--- EXERCISE ---
Continue the OpenMultiRAG overview past its last sentence, keeping the same style and format.

--- GIVEN TEXT ---
OpenMultiRAG

View on GitHub

OpenMultiRAG is an industry-grade, realtime Retrieval-Augmented Generation (RAG) system built to handle multiple documents, complex conversational workflows, multimodal parsing (text + images), strict citation tracking, and intelligent caching.

The platform is designed using a robust microservices architecture encapsulated in Docker, ensuring seamless and resilient user experiences.

System Architecture

High-Level Architecture Diagram

The project consists of several interconnected components running asynchronously:

Key Features

Robust Memory & Session State: Leverages LangGraph's AsyncPostgresSaver integrated tightly with PostgreSQL for persistent thread-level memory, allowing seamless context restoration.

Smart Semantic Caching: Uses Redis as a highly efficient semantic cache layer. Identical document scope queries hit the cache, natively bypassing LLM generation to reduce latency and costs.

--- DATA EXCERPTS ---
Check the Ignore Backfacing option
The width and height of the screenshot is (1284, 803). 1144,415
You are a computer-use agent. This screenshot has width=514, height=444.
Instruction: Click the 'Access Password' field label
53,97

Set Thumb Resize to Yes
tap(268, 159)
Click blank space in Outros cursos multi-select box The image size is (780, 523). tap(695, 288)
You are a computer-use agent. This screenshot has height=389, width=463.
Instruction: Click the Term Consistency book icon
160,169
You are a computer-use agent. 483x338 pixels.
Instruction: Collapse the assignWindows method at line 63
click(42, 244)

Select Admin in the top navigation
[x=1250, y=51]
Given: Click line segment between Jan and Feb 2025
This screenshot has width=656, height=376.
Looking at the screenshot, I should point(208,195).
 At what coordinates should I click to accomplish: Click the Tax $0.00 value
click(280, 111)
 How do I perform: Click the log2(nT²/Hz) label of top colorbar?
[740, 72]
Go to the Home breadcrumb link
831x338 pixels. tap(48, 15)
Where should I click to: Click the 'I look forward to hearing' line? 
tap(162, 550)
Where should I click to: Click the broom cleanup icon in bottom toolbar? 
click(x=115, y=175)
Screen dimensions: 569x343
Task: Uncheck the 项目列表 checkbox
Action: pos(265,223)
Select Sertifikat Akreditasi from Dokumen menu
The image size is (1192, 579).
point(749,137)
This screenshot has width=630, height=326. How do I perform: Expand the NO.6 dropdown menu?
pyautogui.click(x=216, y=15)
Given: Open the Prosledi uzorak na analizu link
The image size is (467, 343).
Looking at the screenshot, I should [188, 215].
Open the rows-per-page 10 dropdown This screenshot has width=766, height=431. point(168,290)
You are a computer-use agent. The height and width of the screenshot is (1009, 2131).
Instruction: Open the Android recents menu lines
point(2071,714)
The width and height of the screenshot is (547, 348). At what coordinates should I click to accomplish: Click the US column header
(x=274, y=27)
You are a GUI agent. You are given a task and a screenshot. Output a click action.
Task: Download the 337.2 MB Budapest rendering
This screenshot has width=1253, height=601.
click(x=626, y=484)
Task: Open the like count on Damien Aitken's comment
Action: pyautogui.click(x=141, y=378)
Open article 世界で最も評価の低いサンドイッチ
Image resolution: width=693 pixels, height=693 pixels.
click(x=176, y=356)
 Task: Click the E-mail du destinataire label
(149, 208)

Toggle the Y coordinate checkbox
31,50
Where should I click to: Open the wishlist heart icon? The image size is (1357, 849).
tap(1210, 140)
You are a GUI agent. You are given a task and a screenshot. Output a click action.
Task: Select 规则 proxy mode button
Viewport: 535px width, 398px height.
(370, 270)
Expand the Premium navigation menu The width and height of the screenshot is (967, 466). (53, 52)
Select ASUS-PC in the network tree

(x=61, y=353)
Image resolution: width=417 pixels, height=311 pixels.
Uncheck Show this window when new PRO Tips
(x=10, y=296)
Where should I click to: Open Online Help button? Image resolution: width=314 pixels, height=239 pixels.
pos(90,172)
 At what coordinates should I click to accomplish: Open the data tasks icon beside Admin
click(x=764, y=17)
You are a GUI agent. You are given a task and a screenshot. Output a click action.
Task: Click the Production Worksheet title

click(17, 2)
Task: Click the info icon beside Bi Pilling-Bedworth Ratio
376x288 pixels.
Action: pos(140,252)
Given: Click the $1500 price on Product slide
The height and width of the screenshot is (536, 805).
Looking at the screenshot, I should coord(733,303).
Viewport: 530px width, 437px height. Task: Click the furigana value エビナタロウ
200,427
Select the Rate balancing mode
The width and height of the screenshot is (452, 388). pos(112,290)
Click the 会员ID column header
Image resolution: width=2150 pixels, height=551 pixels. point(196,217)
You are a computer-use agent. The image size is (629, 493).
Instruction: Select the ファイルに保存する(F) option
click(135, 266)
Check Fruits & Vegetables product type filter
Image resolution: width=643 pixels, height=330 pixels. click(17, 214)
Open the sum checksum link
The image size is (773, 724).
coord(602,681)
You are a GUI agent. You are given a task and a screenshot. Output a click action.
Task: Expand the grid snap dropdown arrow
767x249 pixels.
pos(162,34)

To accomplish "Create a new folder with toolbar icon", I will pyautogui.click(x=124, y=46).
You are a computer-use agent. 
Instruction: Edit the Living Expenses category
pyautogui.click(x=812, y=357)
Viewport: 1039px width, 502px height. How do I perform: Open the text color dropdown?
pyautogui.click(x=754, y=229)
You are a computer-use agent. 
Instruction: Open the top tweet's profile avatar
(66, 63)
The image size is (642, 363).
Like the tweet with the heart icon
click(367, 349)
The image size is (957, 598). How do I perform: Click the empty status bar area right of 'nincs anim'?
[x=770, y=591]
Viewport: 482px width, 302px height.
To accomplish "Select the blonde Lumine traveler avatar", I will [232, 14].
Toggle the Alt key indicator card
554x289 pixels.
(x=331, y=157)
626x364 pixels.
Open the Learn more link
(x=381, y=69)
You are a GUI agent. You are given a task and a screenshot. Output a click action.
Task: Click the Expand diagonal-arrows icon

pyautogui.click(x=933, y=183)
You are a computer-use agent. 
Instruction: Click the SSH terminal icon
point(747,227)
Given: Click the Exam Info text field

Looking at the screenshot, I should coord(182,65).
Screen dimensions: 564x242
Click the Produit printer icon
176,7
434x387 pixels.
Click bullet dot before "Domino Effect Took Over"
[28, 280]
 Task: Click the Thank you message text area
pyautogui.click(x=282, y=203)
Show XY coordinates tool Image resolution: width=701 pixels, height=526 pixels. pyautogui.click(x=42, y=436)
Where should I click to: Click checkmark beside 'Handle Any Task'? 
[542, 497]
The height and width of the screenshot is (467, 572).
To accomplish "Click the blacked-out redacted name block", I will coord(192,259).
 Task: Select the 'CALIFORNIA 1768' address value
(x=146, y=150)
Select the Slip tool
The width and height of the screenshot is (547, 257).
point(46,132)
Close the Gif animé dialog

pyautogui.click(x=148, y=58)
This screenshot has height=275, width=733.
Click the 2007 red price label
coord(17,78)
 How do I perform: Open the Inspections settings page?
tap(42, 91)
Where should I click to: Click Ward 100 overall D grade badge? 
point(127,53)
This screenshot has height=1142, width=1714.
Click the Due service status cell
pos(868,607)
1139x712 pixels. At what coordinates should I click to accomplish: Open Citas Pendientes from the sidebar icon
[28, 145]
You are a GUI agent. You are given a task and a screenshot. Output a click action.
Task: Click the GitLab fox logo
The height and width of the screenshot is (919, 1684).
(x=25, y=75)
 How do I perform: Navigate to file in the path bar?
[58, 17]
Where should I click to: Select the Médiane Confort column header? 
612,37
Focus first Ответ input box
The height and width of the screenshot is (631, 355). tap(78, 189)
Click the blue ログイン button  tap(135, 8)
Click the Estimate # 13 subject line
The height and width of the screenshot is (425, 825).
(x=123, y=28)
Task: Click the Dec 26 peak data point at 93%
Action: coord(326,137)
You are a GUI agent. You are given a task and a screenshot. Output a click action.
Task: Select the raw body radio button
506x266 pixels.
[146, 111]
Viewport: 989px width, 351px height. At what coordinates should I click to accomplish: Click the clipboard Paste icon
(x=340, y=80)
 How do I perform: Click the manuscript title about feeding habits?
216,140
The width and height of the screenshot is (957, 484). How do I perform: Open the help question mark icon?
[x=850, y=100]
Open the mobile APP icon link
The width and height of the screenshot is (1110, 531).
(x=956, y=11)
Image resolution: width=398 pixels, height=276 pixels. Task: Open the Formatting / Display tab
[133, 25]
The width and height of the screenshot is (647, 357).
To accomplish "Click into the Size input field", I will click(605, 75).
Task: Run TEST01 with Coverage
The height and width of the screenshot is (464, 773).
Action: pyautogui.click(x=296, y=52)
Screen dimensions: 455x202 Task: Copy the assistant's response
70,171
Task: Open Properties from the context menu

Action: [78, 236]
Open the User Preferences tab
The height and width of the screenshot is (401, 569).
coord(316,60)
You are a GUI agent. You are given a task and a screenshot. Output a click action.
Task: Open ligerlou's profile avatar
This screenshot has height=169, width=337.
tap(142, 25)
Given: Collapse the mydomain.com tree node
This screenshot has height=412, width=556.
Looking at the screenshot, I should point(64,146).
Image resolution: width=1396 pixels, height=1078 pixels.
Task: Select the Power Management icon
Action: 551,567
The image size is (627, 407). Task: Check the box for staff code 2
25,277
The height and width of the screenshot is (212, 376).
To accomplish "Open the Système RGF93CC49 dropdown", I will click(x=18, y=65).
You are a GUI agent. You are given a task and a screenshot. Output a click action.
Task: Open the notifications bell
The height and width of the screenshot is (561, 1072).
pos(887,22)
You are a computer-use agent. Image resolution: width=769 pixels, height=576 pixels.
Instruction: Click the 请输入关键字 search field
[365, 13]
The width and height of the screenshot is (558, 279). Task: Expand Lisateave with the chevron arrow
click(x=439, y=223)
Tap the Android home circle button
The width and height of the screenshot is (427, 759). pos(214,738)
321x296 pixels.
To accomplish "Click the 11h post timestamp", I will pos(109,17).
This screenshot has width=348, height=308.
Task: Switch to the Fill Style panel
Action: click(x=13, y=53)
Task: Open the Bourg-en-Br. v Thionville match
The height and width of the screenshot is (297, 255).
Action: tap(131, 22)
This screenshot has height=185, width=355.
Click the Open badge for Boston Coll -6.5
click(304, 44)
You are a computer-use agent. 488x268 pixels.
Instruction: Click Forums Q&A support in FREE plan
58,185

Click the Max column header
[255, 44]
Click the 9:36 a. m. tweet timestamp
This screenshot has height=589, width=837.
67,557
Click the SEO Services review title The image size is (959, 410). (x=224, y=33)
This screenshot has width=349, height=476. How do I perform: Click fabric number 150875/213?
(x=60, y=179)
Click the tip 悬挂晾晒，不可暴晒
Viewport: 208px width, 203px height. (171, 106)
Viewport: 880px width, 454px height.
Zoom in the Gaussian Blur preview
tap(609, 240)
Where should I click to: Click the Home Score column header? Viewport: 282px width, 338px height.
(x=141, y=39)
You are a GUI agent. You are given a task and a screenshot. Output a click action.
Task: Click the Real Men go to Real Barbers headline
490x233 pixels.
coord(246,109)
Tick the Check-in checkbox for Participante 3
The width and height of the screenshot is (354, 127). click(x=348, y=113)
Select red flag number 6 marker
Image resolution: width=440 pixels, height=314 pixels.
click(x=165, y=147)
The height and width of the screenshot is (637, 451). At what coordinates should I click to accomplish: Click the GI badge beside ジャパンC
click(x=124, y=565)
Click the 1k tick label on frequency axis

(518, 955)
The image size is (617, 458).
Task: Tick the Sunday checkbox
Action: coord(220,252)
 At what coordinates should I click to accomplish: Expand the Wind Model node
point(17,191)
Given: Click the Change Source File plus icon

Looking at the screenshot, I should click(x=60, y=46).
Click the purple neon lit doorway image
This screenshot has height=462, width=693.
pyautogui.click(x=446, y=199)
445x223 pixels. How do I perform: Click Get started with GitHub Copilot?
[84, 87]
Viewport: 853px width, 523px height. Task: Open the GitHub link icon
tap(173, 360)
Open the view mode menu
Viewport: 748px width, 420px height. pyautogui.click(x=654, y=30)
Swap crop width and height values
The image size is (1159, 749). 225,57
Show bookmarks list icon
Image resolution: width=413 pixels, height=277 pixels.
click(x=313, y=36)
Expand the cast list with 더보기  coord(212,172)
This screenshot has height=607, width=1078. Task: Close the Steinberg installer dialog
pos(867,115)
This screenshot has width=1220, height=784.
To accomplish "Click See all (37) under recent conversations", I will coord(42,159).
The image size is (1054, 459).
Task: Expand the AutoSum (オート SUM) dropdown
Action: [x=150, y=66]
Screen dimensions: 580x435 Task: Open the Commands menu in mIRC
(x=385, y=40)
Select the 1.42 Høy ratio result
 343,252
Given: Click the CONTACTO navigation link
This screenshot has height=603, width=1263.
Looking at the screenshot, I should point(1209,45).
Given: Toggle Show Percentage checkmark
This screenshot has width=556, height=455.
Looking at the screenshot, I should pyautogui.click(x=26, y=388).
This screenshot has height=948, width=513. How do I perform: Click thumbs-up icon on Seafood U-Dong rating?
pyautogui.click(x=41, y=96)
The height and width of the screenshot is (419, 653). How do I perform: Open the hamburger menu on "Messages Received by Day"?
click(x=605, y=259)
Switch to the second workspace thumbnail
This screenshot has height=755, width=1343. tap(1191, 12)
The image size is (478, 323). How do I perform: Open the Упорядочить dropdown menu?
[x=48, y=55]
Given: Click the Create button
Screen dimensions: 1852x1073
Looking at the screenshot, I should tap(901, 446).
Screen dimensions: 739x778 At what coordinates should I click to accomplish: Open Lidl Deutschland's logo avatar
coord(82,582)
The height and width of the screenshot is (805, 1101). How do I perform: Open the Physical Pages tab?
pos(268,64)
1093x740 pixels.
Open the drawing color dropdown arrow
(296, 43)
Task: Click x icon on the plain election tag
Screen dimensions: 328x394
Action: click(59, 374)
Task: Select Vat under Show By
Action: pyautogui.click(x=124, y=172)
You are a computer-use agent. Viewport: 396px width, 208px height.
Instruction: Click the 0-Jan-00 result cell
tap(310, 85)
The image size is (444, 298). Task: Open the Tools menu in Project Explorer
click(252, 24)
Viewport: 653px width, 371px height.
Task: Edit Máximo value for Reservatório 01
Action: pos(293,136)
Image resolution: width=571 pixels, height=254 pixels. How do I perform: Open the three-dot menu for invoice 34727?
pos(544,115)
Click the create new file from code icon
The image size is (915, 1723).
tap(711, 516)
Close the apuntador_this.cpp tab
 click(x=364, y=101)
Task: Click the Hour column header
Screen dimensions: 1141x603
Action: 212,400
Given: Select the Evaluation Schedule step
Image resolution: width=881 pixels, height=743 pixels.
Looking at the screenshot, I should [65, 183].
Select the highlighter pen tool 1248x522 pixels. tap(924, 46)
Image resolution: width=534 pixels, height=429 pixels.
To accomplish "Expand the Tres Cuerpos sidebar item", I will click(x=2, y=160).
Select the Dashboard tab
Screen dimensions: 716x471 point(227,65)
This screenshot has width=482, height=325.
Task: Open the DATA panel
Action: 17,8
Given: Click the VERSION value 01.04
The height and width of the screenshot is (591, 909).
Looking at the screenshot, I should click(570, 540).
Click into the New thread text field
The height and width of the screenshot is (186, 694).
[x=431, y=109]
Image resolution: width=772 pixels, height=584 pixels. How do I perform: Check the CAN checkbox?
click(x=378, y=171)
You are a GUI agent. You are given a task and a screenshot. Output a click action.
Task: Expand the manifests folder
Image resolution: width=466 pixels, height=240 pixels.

--- SOLVED PROBLEM ---
Asynchronous Multimodal Pipeline: Connects a ThreadPoolExecutor for concurrent layout parsing. Vision LLMs (Llama-3.2-Vision/Scout) caption embedded images, which are embedded as contextual text while raw images are stored safely in CloudFlare R2.

Bulletproof Source Tracking: A custom citation engine explicitly maps contextual chunks to output, rendering exact File and Page Numbers along with relevant images on the frontend.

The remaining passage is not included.